PROVO — In a touching entry written for “The Athletes’ Journal” on BYU’s website, star softball player Rylee Jensen-McFarland details how her promising senior season was taken away after just 23 games due to the spread of COVID-19.
“I feel like every emotion went through my body,” she wrote about the day, March 12, when the NCAA canceled winter and spring sports because of the coronavirus pandemic. “I lost it — I just started crying. I couldn’t control it.”
Monday, the NCAA’s Division I Council voted to allow all student-athletes who compete in spring sports an additional season of competition and an extension of their period of eligibility. But the governing body for college sports said student-athletes in winter sports would not get relief because they had completed the majority, if not all, of their seasons.

So it was bad news for members of BYU’s men’s basketball team such as TJ Haws, Jake Toolson and Yoeli Childs, but good news for Jensen and her fellow seniors on the BYU softball team.
“I had put my heart and soul into this season and all of a sudden it was just gone,” Jensen wrote. “I was having such a good season. I set my goal to be an All-American and I was on track for that. And in a moment it was all just taken away from me.”
But now it is back, providing Jensen-McFarland, who is married to BYU football player Darius McFarland, wants to come back.
“It is definitely a possibility because I have one to two semesters left at school, so it would work great for me, school-wise,” she told Brandon Gurney of the Deseret News last week. “And then part of me just can’t take having to end it like it did this year. I have unfinished work. And then, obviously, Darius is just a redshirt sophomore, so I am going to be around here, anyway.”
The NCAA will also allow schools to expand their scholarship limits to account for incoming recruits who have already signed to compete. It will let individual schools decide whether to grant seniors in spring sports equal or less financial aid than they were receiving this year.
That flexibility applies only to student-athletes, like Jensen-McFarland, who would have been out of eligibility after the 2019-20 school year.
Duff Tittle, BYU Associate Athletic Director for Communication, issued a statement on the ruling Monday night.
“We are pleased for those student-athletes who will have an opportunity to return next year and play another spring season,” Tittle said, declining to answer a question about whether BYU will provide the same amount of financial aid as it did this spring.

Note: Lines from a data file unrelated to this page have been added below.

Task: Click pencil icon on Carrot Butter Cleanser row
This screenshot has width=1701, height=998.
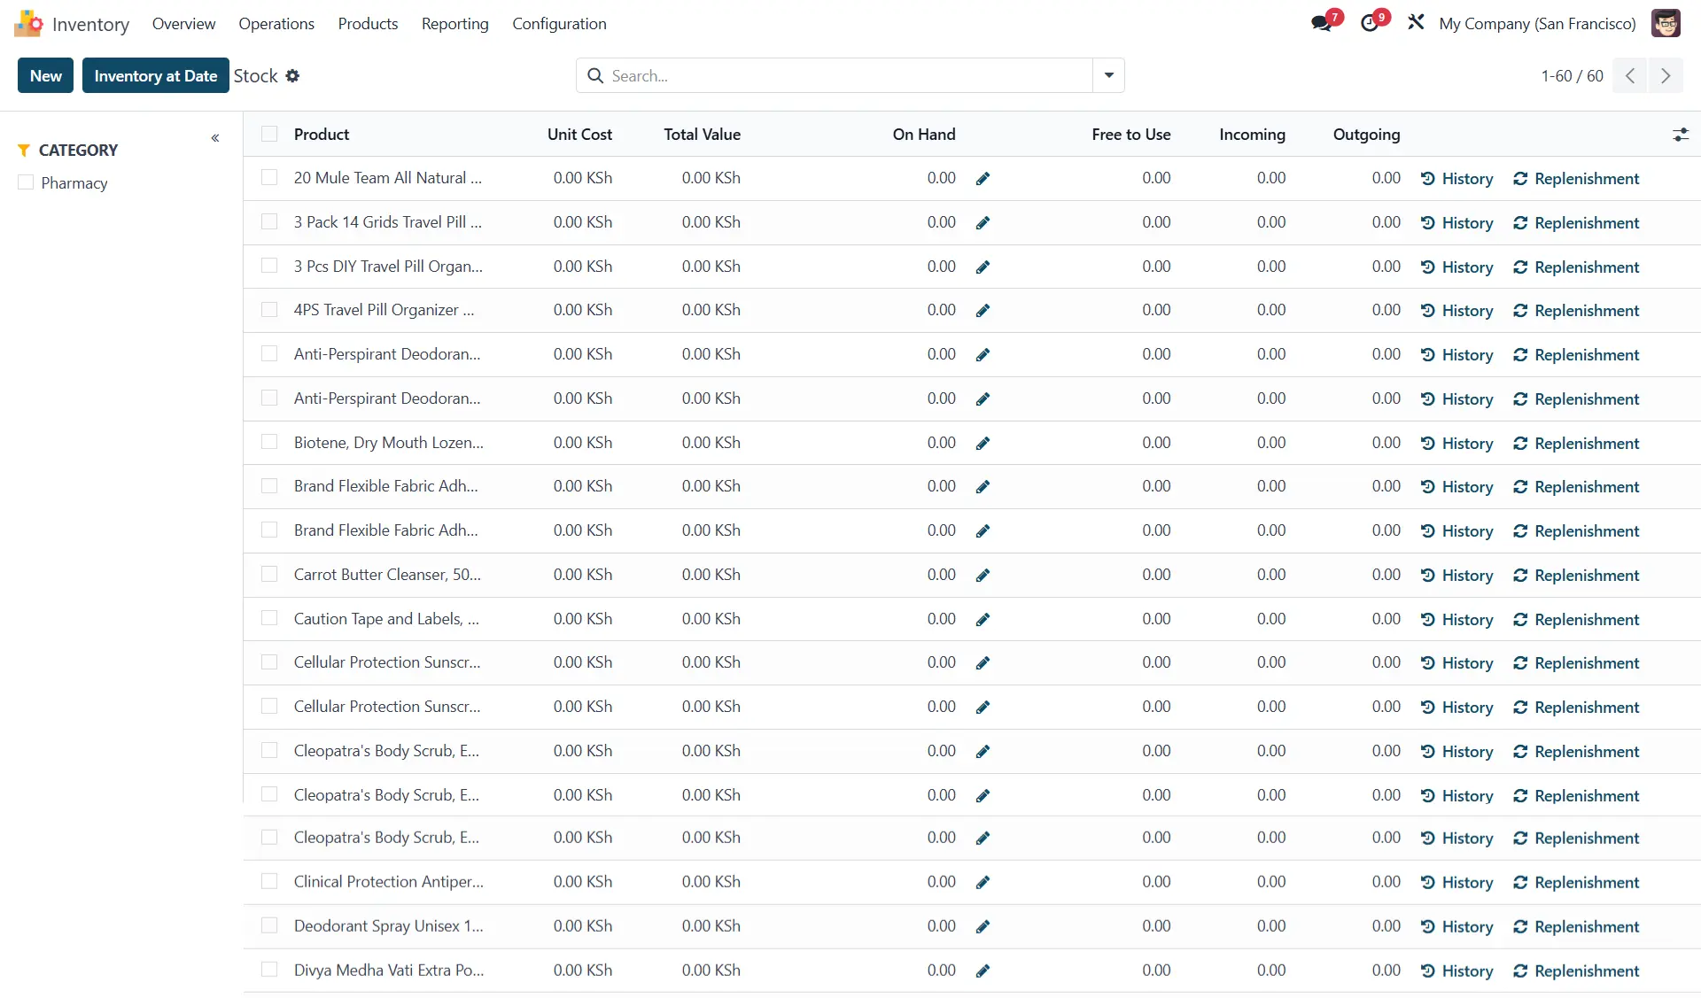Action: (x=983, y=576)
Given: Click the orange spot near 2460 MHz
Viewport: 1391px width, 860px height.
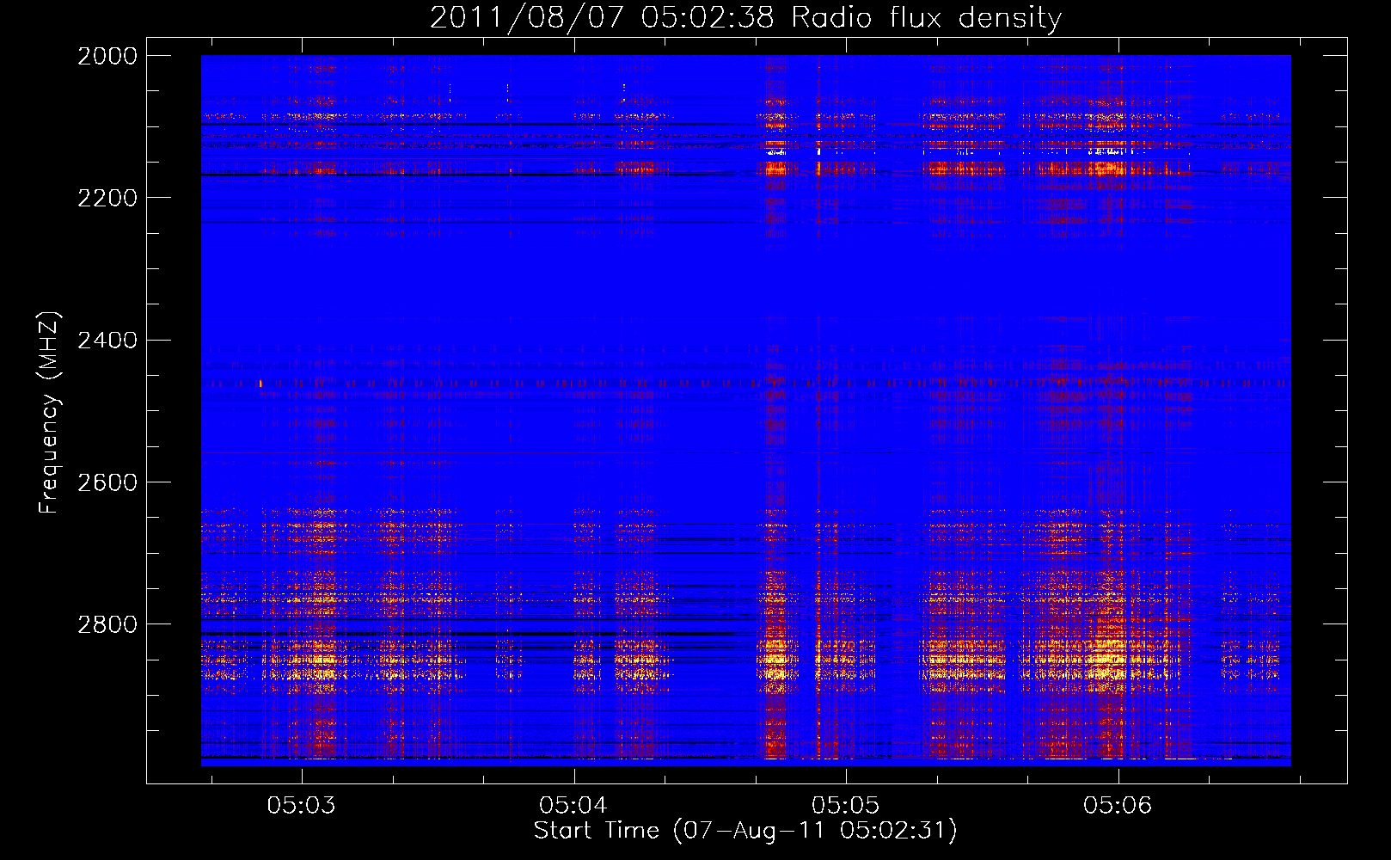Looking at the screenshot, I should [x=260, y=384].
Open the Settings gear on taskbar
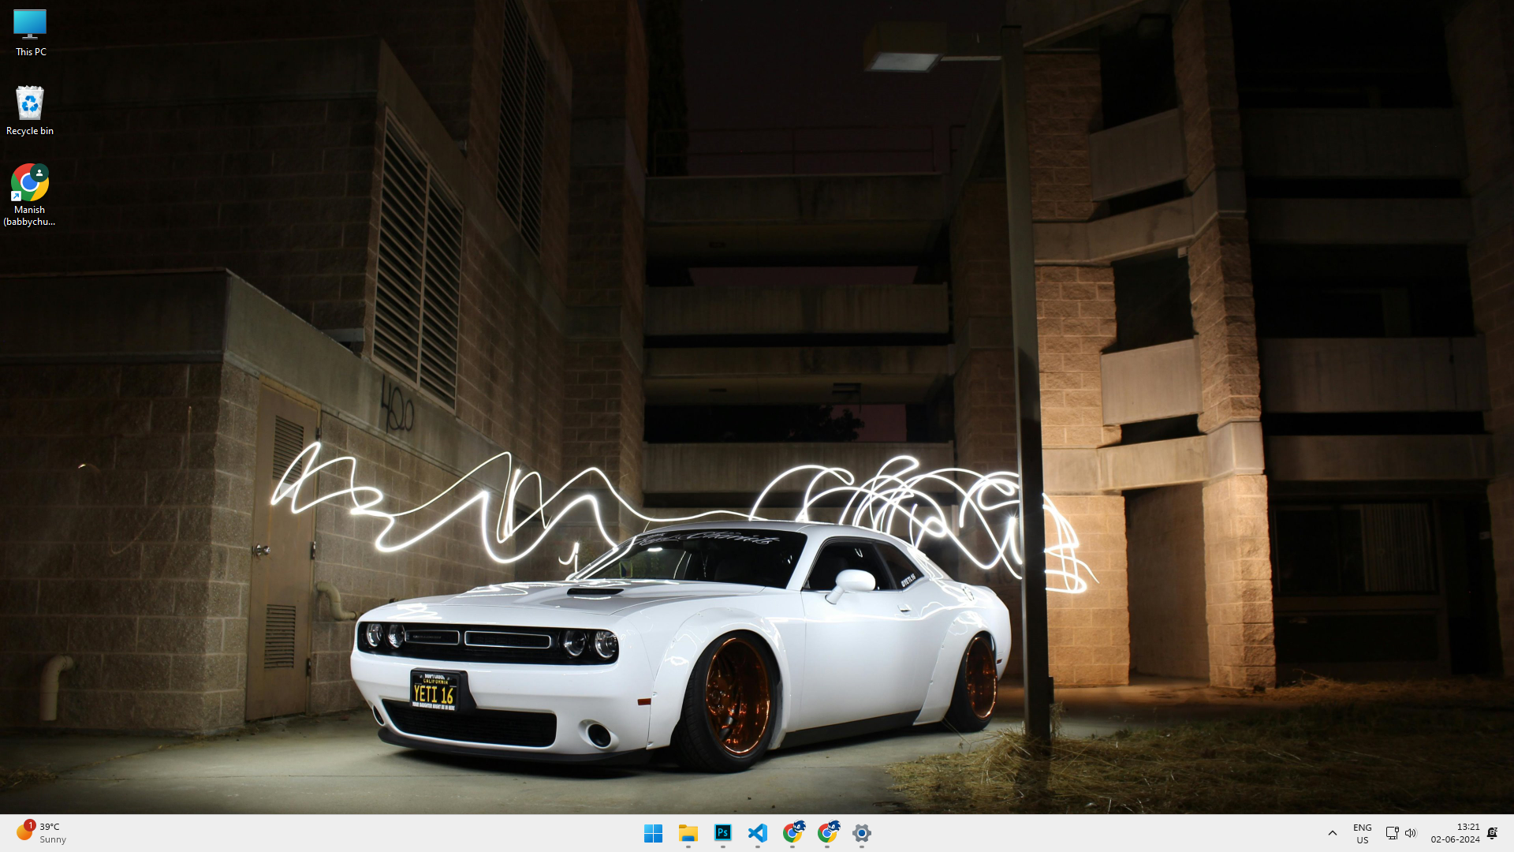Screen dimensions: 1514x852 (x=861, y=833)
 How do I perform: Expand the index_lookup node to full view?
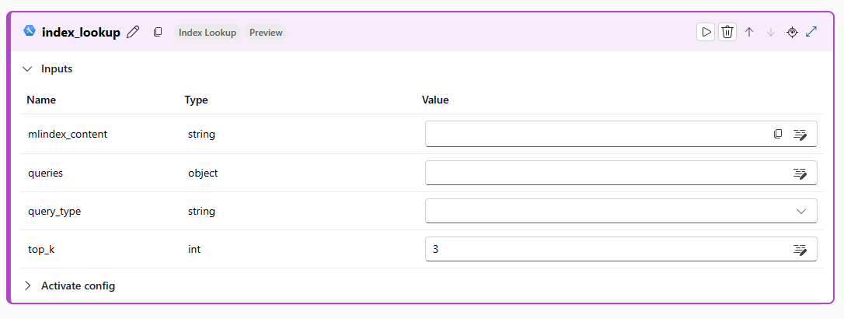click(811, 32)
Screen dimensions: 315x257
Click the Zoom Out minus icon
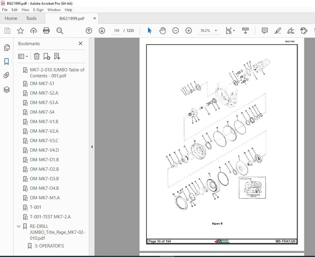coord(176,31)
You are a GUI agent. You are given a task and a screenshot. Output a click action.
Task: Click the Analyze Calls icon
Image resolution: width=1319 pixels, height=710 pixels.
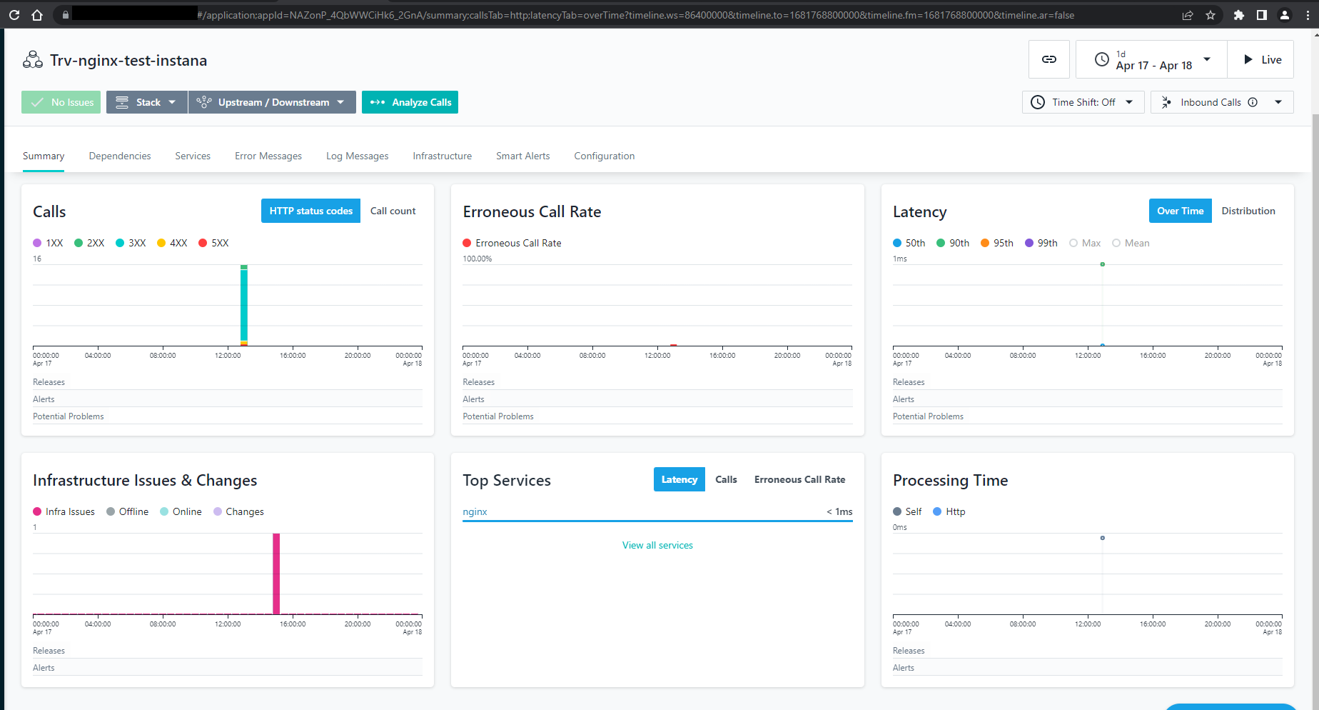click(x=376, y=102)
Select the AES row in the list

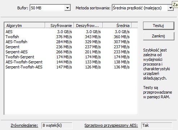click(68, 32)
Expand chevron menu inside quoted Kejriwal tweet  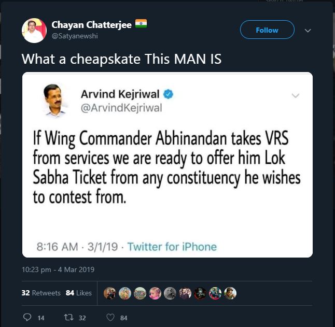coord(296,95)
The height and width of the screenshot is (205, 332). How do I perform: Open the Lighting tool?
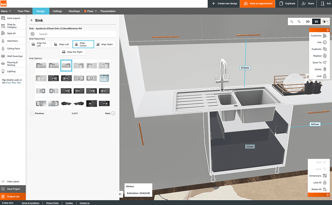pyautogui.click(x=14, y=71)
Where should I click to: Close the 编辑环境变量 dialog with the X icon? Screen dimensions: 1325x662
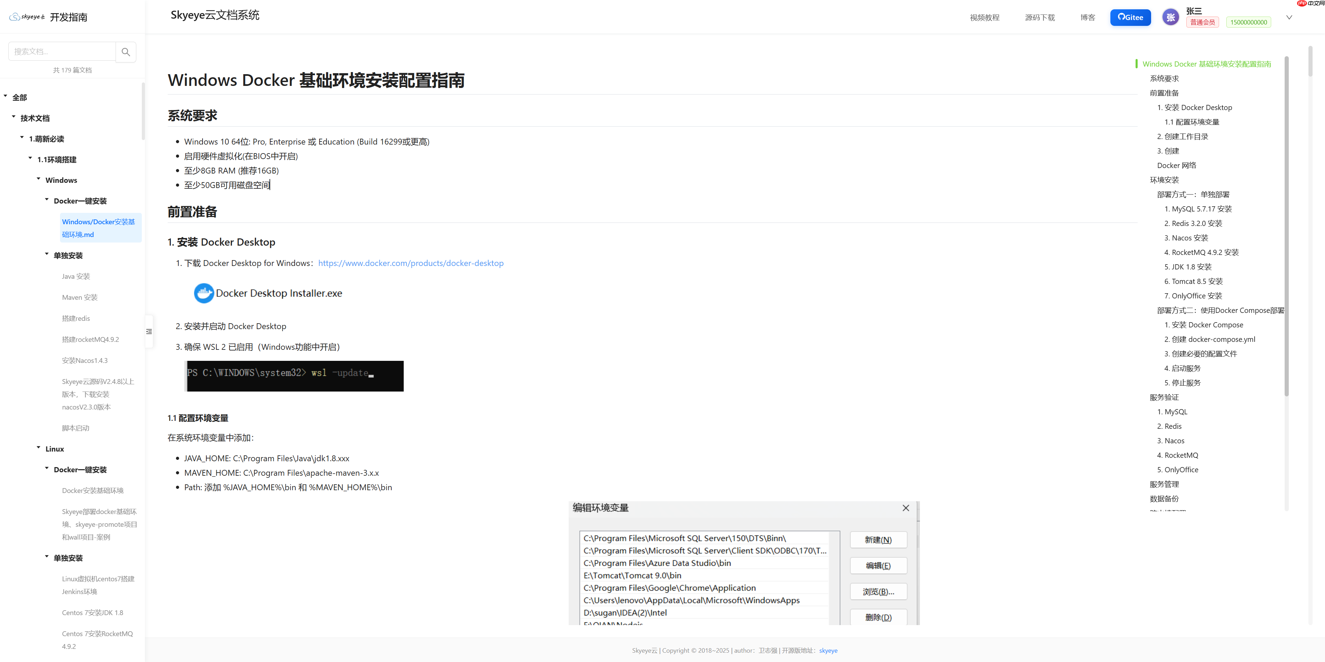(x=906, y=508)
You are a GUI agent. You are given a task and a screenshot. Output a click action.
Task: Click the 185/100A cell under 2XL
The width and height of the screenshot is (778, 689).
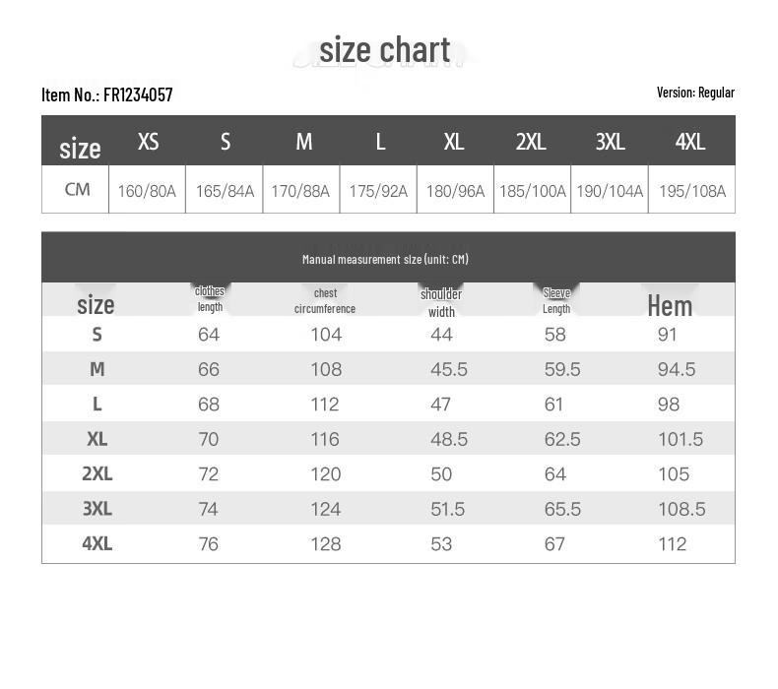click(533, 191)
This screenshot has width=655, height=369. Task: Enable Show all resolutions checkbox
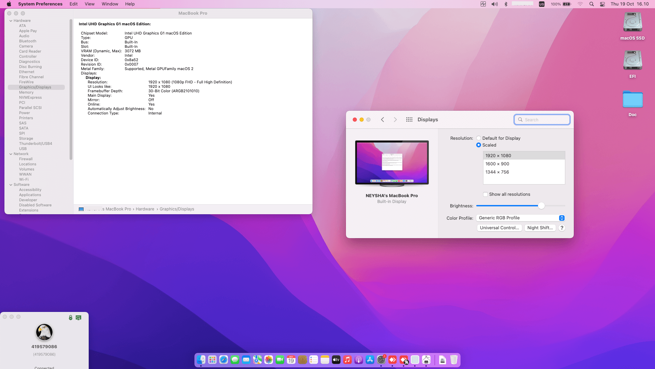(x=485, y=194)
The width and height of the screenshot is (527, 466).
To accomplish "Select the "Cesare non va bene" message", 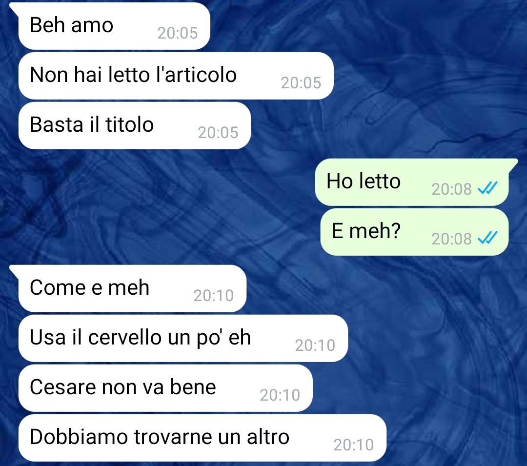I will pos(165,388).
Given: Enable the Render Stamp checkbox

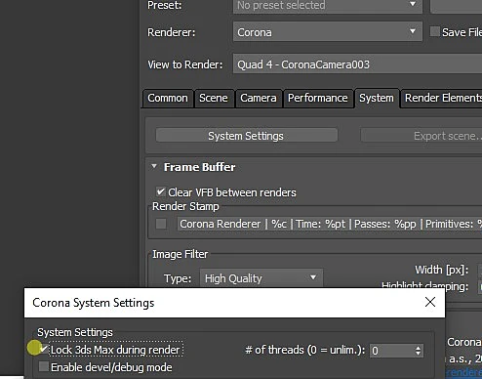Looking at the screenshot, I should pos(161,224).
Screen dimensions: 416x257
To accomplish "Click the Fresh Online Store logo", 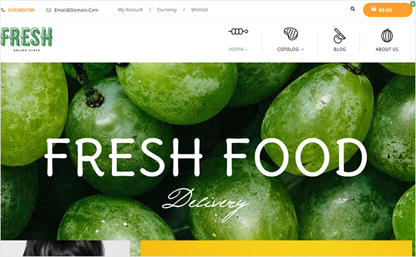I will (x=26, y=39).
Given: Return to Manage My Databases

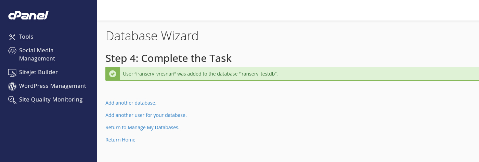Looking at the screenshot, I should point(142,127).
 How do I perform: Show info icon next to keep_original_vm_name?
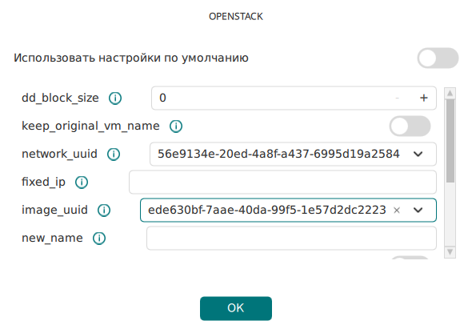click(x=176, y=126)
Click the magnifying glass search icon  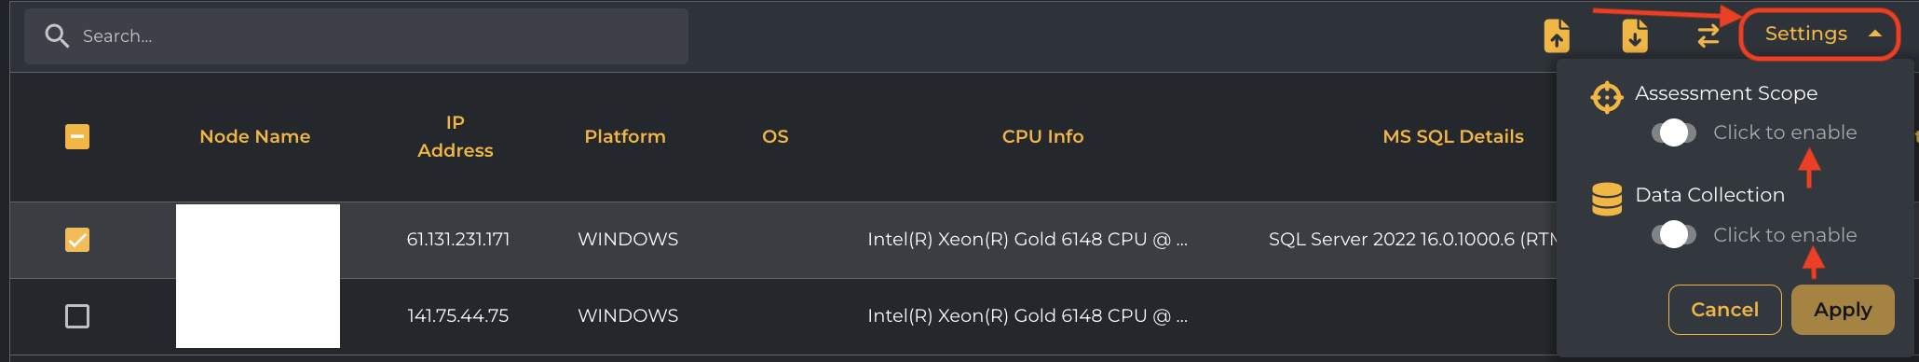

Such an act could carry a significant price tag. According to a USA Today analysis, giving an additional season of eligibility to seniors could cost schools with large athletic programs anywhere from $500,000 to $900,000.
In a video address to BYU fans on March 17, athletic director Tom Holmoe said there have been a lot of discussion about “making things right” for spring sports athletes and has told several coaches that taking care of those athletes was a priority for his department.
“In the coming weeks we will learn more about these possibilities and share them with you as we can,” Holmoe said.
Last week, BYU catcher Abe Valdez, one of three seniors on the coach Mike Littlewood’s roster, told the Deseret News that he is graduating this spring and would probably only return if his financial aid package was similar to what he is receiving now.
“As of right now I am preparing myself to come back for another year … if everything remains the same (financially),” he said.
The NCAA increased the roster limit in baseball (35 players), the only spring sport with such a limit.
BYU women’s golf coach Carrie Roberts has only one senior on her roster, Anna Kennedy of Parker, Colorado. Roberts said athletes like Kennedy “will have a tough decision to make” because many are getting their degrees and are eager to move on, but would also like to finish what they started.
The NCAA “has said they can come back, but we don’t know what that looks like, and we don’t know what will be required of them,” Roberts said. “Will they have to take more school? Which will be fine, right? But there are a lot of unknowns still that kind of go into deciding what to do.”
For both the athletes, and the schools.